With regard to the first and the third, we might contrast the holding of the French line with things being in locations in various manners. That the infant was lying in its crib at noon doesn't entail what, in many contexts, would be expressed by "the infant lay in its crib". "What did Little Infant do while we were gone?" is not aptly answered with "LI lay in its crib" if it mostly wasn't doing that, though it would be a fine component of an answer cataloguing the various things that LI did. (Just as it would be perfectly just to say "the French line held" in the course of giving a relatively fine-grained account of the progress of the battle: "the Belgians launched a fierce attack at 11:55, but the French line held. By the early evening, however …".)

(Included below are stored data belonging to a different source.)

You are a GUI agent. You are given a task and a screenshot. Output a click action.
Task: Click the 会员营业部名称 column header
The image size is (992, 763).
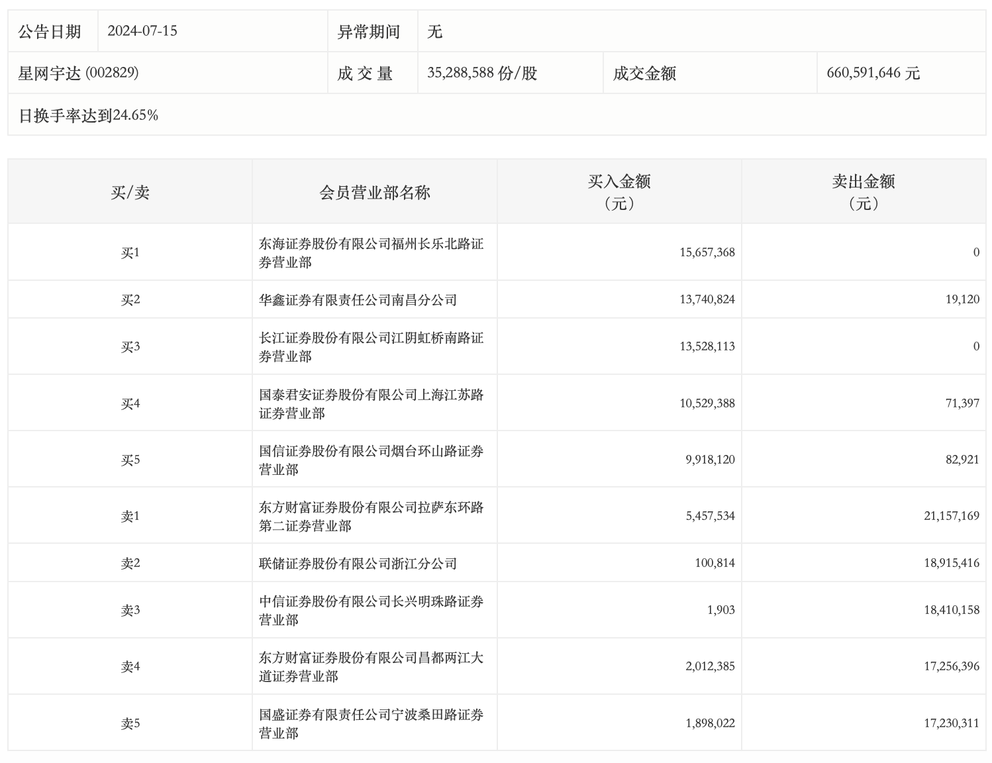(375, 192)
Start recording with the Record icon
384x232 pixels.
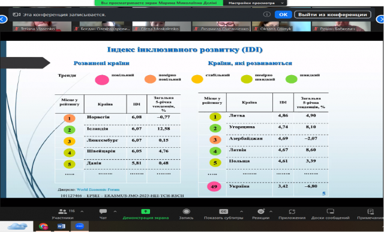coord(187,212)
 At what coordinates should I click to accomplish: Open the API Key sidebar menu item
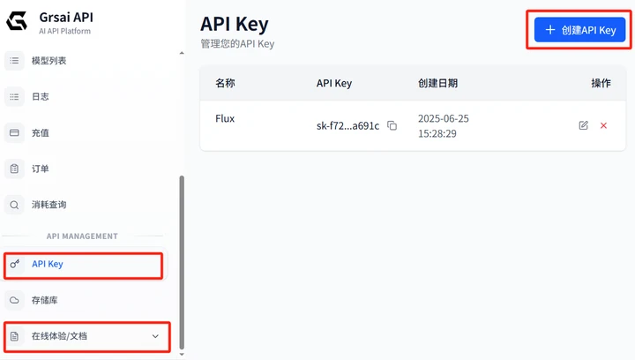click(48, 264)
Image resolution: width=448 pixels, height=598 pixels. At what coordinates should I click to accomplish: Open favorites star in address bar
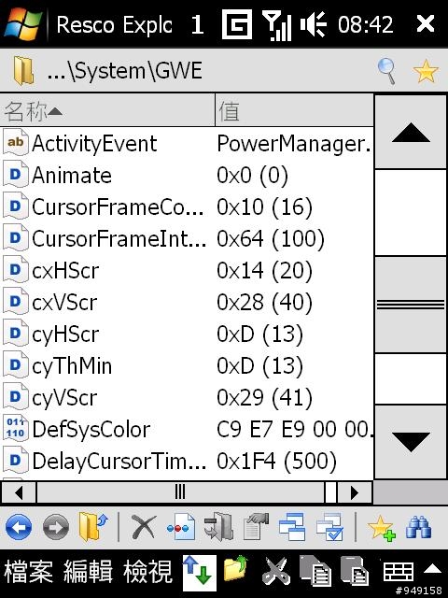coord(426,71)
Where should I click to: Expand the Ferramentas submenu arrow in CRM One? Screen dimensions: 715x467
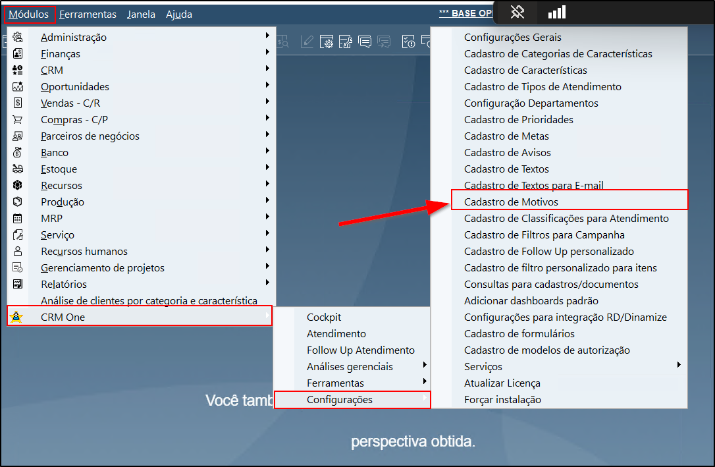425,381
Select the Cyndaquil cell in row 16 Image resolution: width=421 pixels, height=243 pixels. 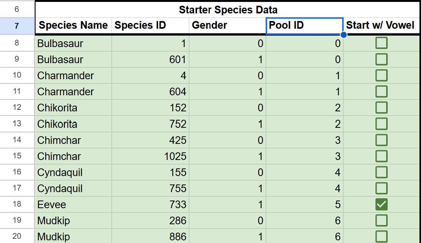pos(73,172)
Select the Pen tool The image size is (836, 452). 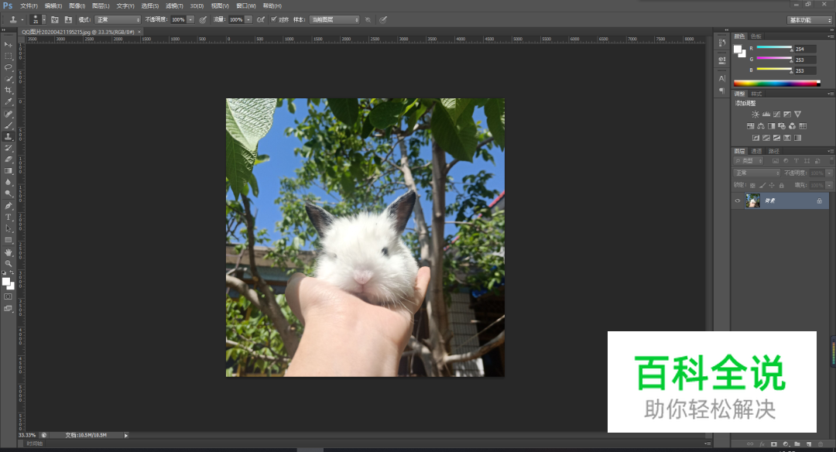[x=9, y=206]
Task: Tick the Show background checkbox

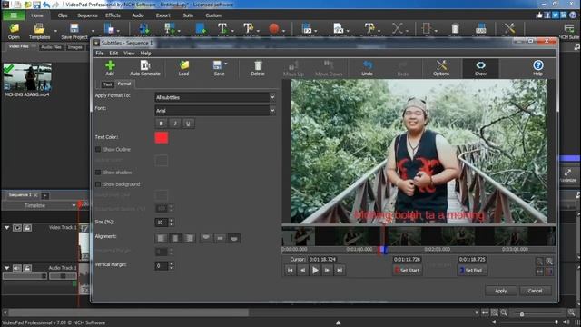Action: (x=98, y=184)
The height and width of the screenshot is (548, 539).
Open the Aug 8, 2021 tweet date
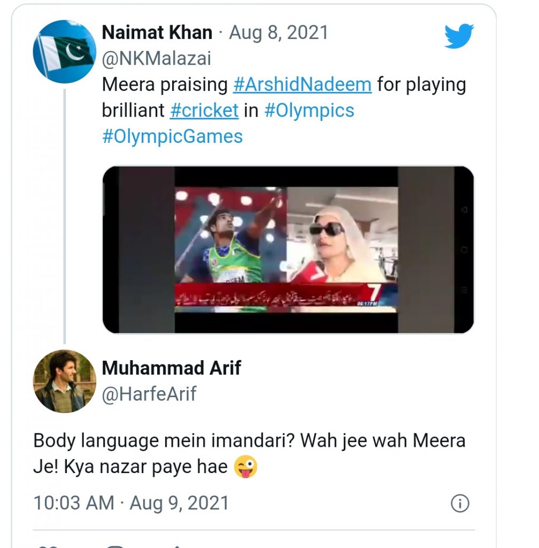[279, 33]
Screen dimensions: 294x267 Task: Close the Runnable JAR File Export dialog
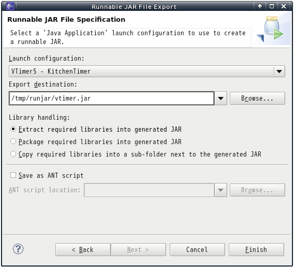click(x=284, y=6)
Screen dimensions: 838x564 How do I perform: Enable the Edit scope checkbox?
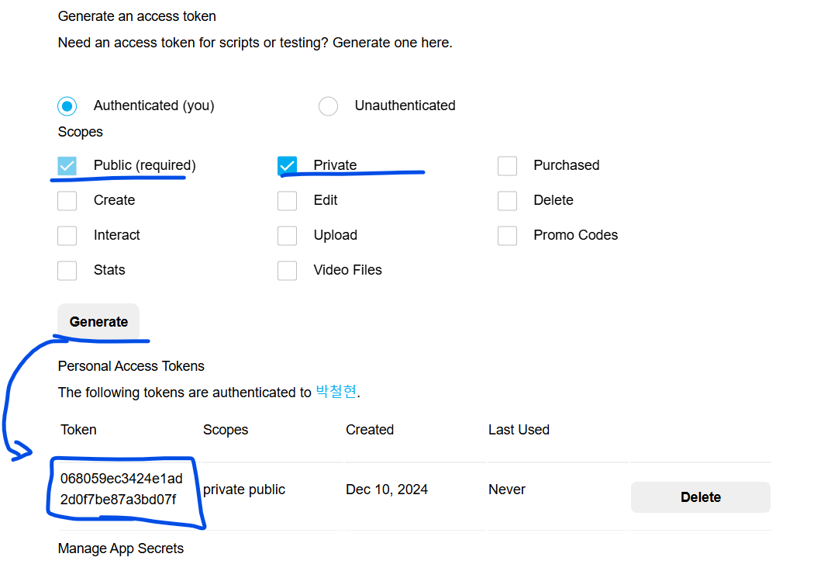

The knot case can be extended from the second item to the third. Certainly that the knot held/was holding at noon does not entail what would normally be expressed by "the knot held". But that hardly establishes that the knot's holding is directed at an end. I have an end for the knot, and if I say that it "didn't hold" because halfway through whatever I was doing it came undone, that is too bad for me and the end I was directed at, but that end was no business of the knot's; it isn't going for—what would the end even be? Having held at the end of time? "Holding" strikes me as canonically endless. Even in the case of the apparently metaphorical extension to holding a line: a line is done being held when there is no longer any occasion to hold it, because, say, peace has been negotiated. Holding the line does not itself move toward such an end state (except incidentally—a war of attrition). That is: there is no longer any need for the line, so it's dispersed. But that's something external to the line's holding (couldn't the French line stay there once the Belgians leave the field, after all?), not something toward which it's directed or progresses (in general I think directedness and potential progress move together).
I would not be surprised at all to know that the reviewer has answers to my puzzlement. (I would be surprised if I found the answers satisfactory, but that may simply be a personal problem.) And I will acknowledge that it would probably be out of place to go into all the details about how this problem is supposed actually to be problematic in a relatively brief review. What this suggests to me, though, is that some acknowledgement should be made, either that there seems to be something troublesome in this vicinity, rather than the bald statement actually made, or that the claims that render the example problematic do stand in need of fleshing out, and that that fleshing out is not here done.